After much too long, but really not long at all, Kathryn stopped. Taking a nearby piece of wet cloth, she wiped her arm with it to remove the excess blood. The Doctor was surprised to see no wound.

The Doctor grabbed Kathryn's wrist and pressed lightly against her arm, looking for some evidence of damage. There wasn't so much as a receding line to show for it. If he hadn't seen it and couldn't smell the blood in the beakers, he wouldn't have believed it.

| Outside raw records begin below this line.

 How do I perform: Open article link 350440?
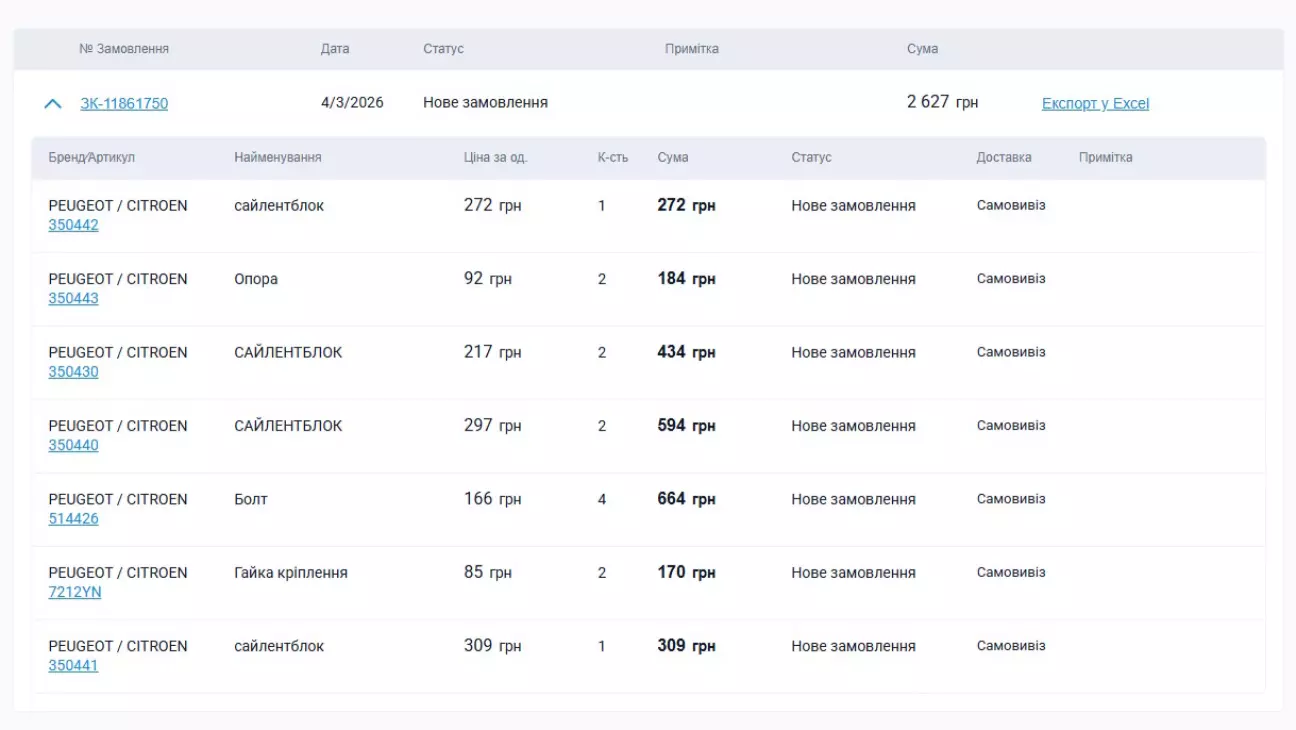pyautogui.click(x=73, y=445)
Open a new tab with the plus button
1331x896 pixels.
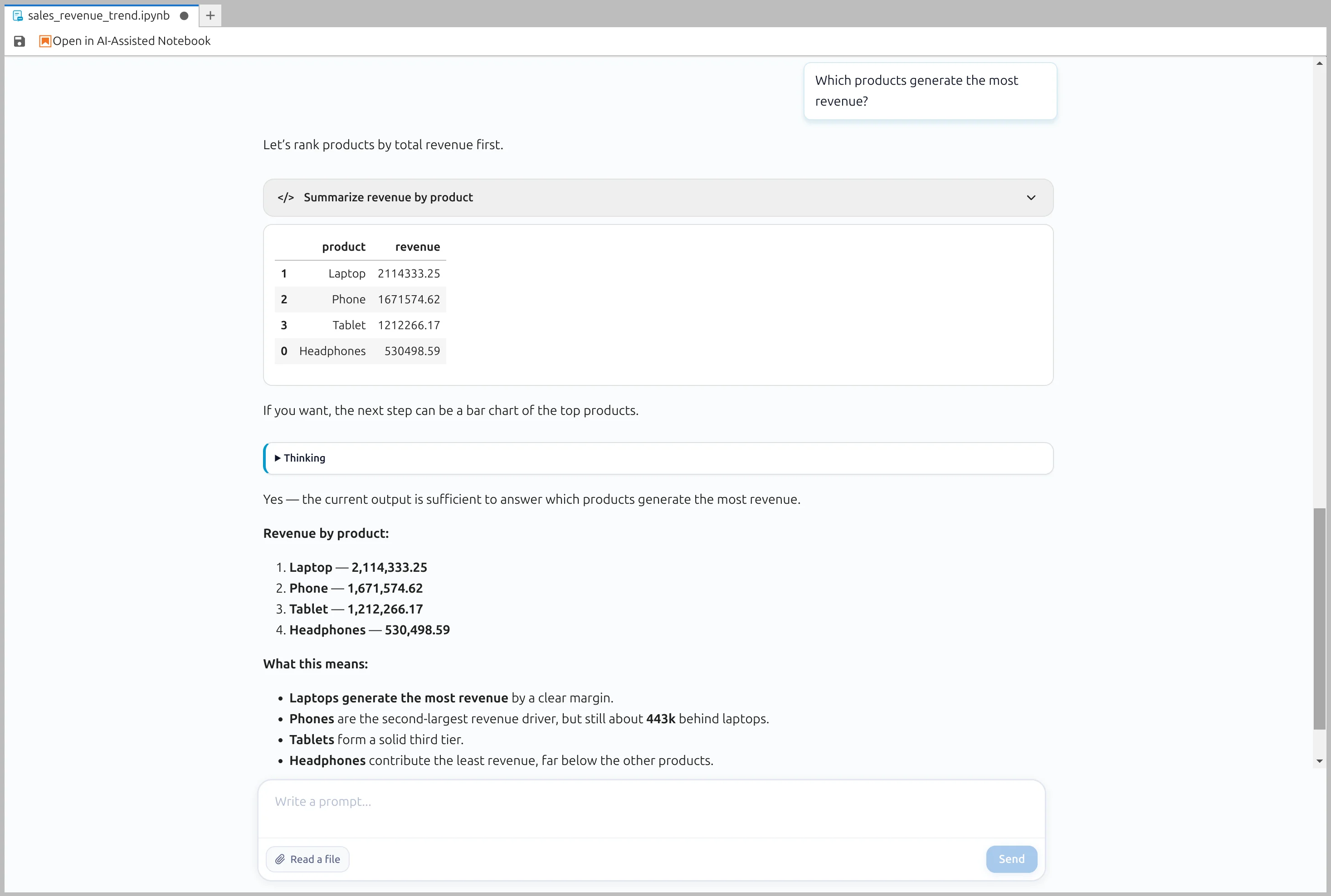pyautogui.click(x=210, y=15)
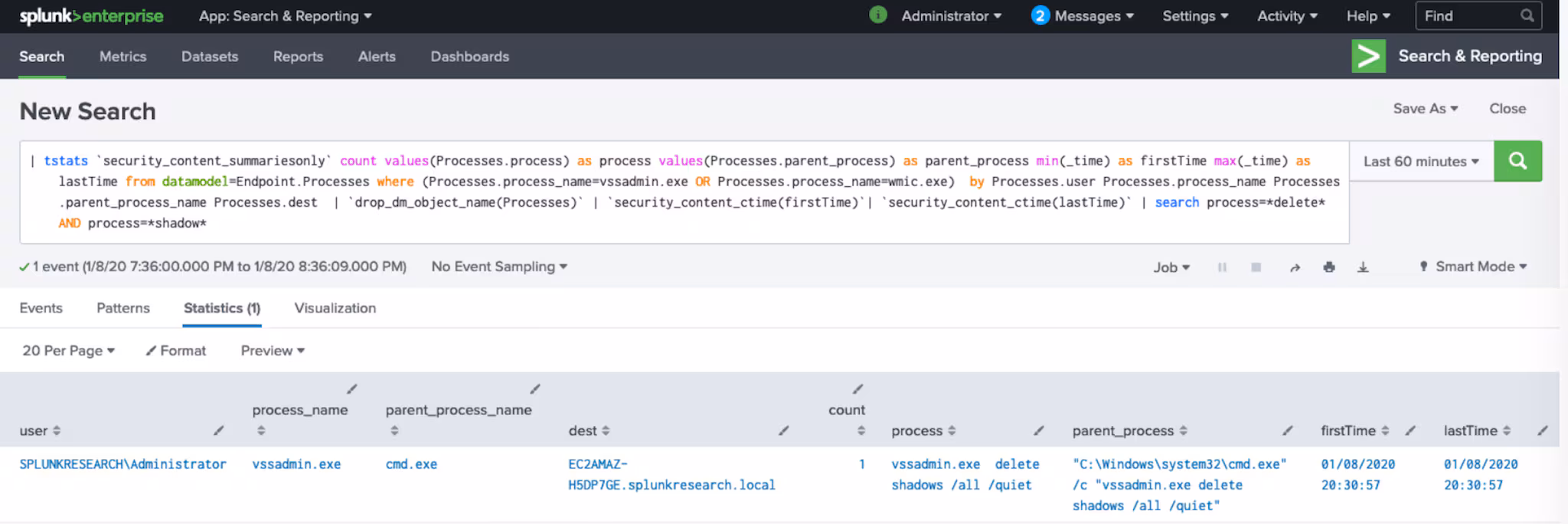The width and height of the screenshot is (1568, 524).
Task: Stop the search job
Action: tap(1256, 267)
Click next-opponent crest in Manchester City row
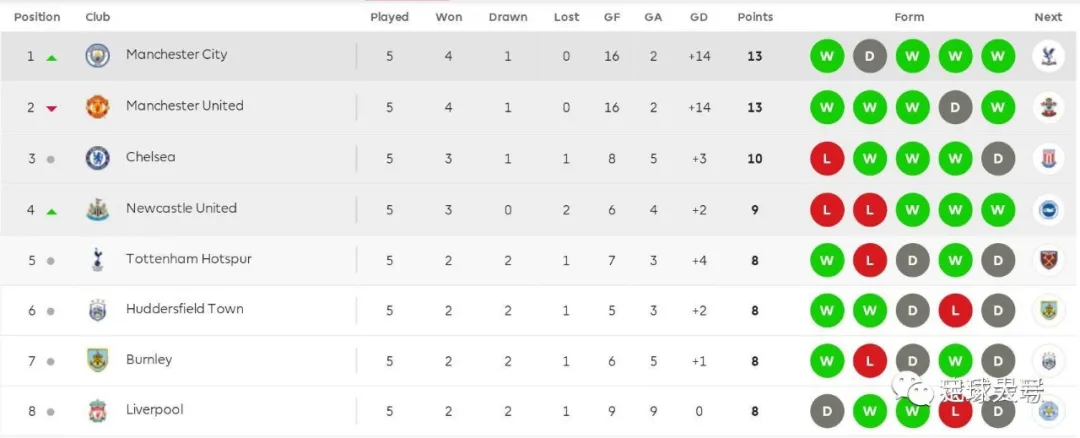The width and height of the screenshot is (1080, 438). pyautogui.click(x=1048, y=56)
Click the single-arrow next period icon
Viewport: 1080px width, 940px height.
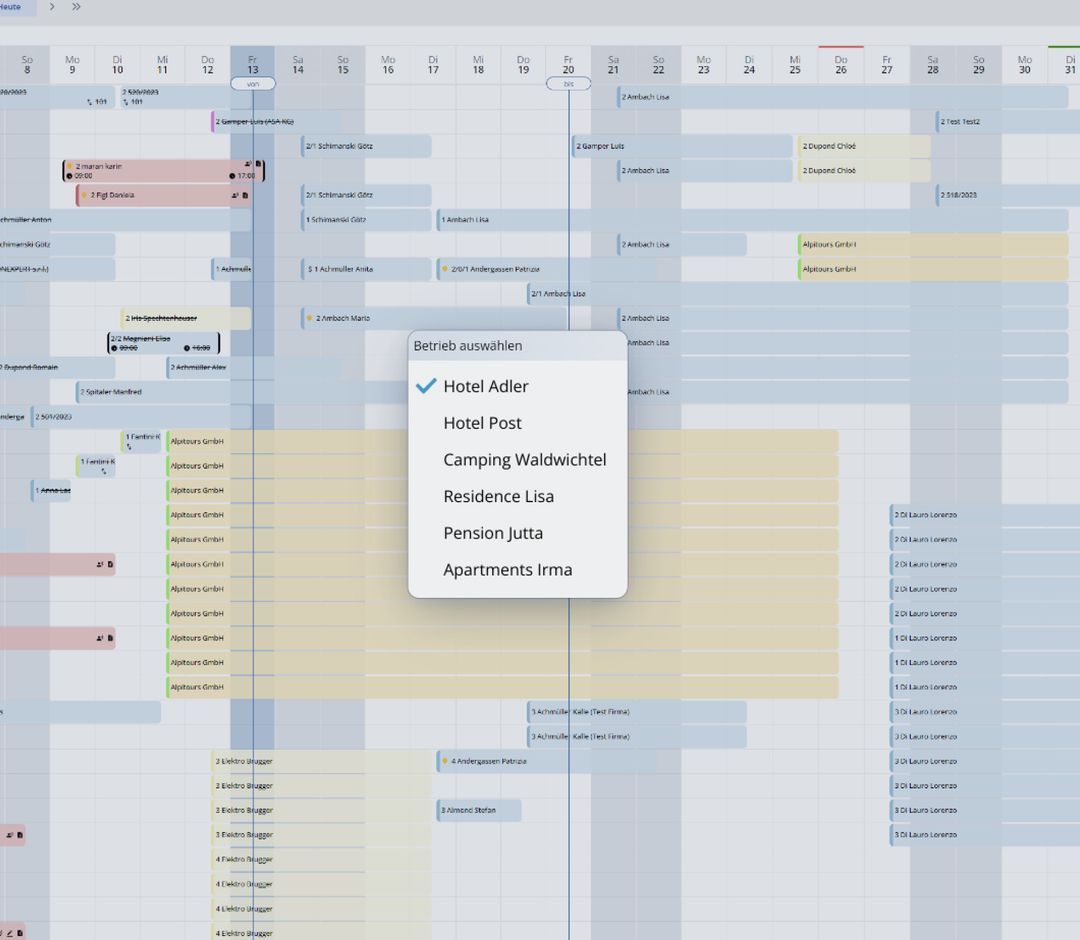[52, 7]
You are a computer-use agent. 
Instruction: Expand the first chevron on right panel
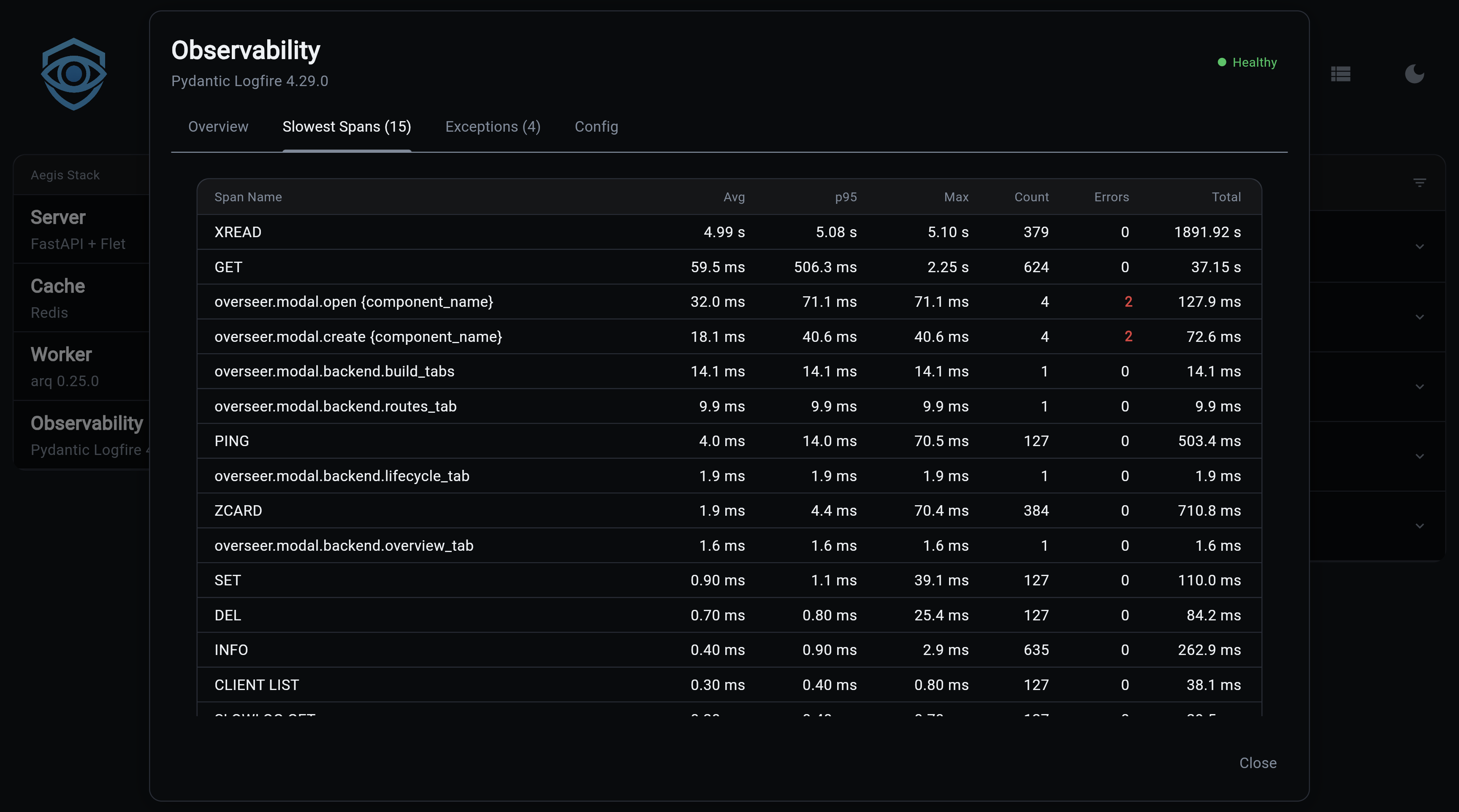click(1419, 246)
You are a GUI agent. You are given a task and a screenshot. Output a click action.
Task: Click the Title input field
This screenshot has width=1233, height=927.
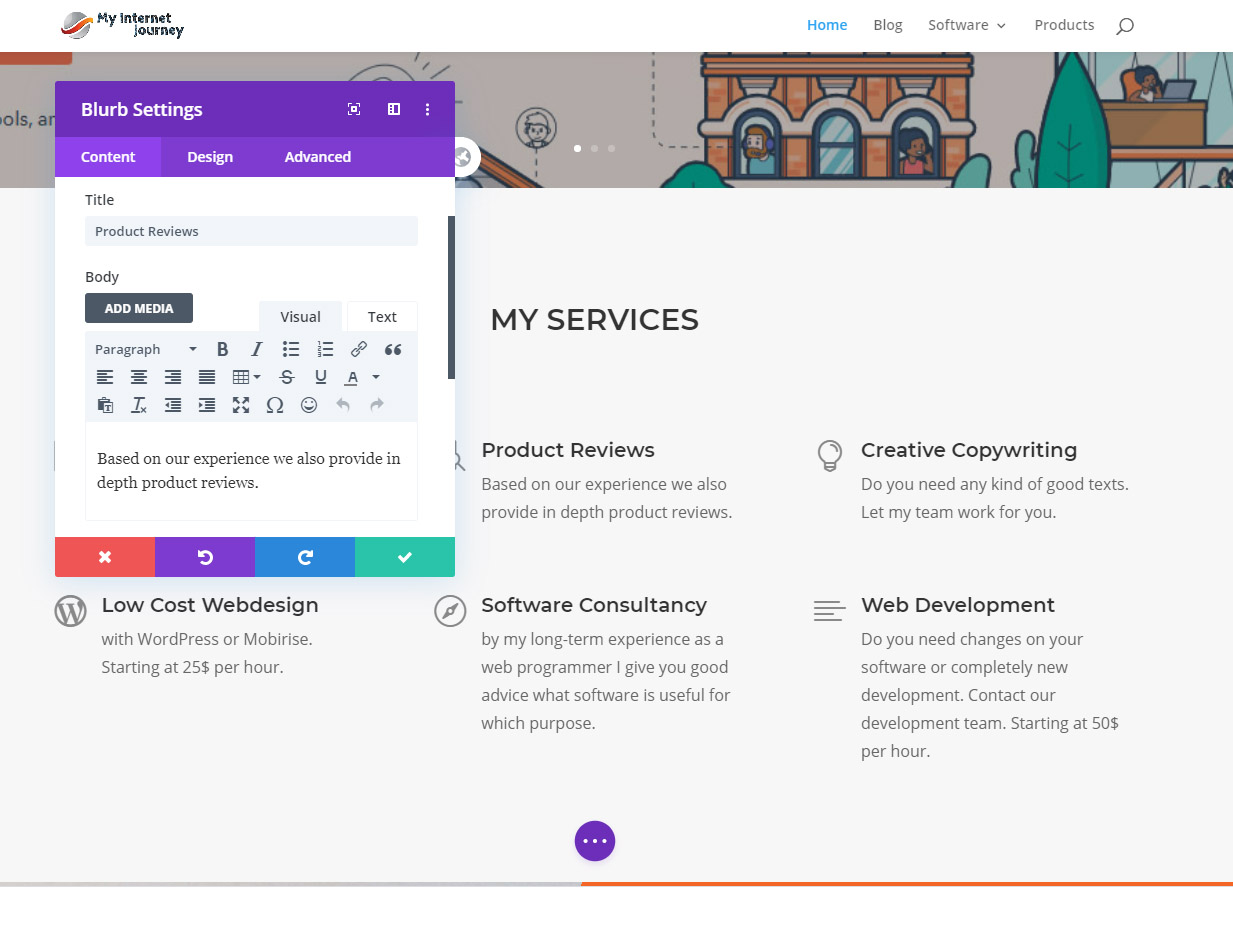(251, 231)
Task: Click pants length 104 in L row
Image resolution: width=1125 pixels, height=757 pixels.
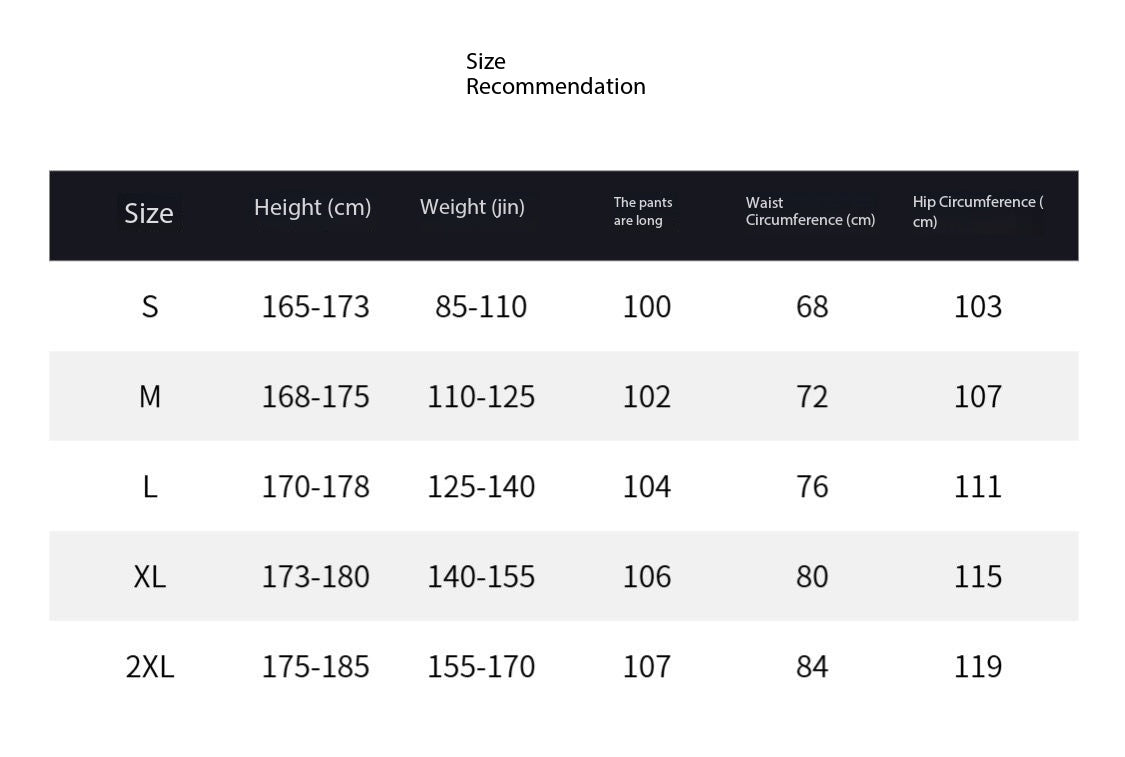Action: click(x=647, y=487)
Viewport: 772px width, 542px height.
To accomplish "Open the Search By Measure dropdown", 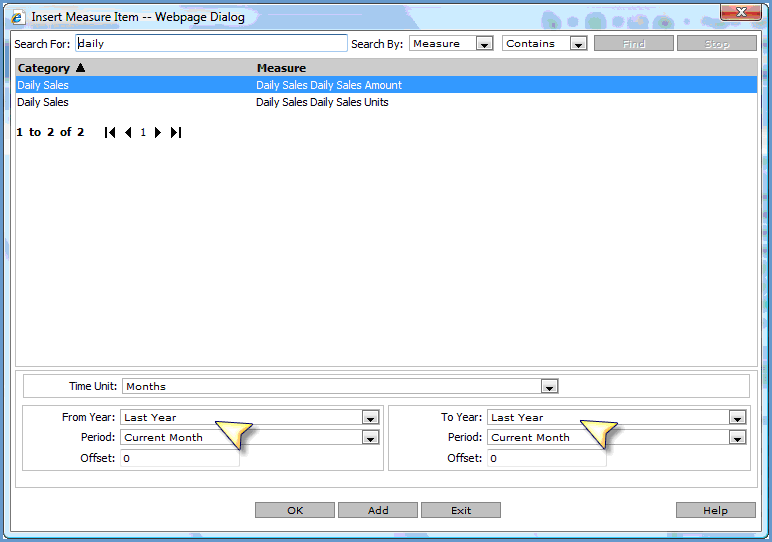I will click(x=484, y=44).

"Kathryn, that is…" The Doctor sighed in defeat. "I don't know what it is."

Kathryn pulled away her arm, which he was still probing. "Will you stop doing that?" she snapped at him, her voice strained.

"Doing what?"

Kathryn clenched her jaw, refusing to answer. As she poured part of the blood into the distilling apparatus, the Doctor wondered if he'd been this difficult as a teenager. Certainly not.

Kathryn carefully tore a corner off of the pack of liquid nitrogen, about a liter bag. Quickly she poured it in with the blood and closed it off. She moved slightly, allowing the Doctor to peer through his glasses at the glass lab equipment as green mist flowed through the curling tube to drip into an Erlenmeyer flask at the far end.

"I don't get it."

"I'm extracting heat," Kathryn explained. "I don't understand how, but I know that I store energy in my body, which I figured included my blood. So, going on the theory that my blood holds the same sorts of energy I see—heat, light, sound, and mental—I just had to see if I could extract it. The liquid nitrogen, being the coldest thing that at least I know of, forces a sort of reverse boil and forces the heat out of my blood. The energy is carried by the now gaseous nitrogen through the distilling tube and into the flask, which you'll notice I have a Bunsen burner under. It has to stay hot, or the energy will escape."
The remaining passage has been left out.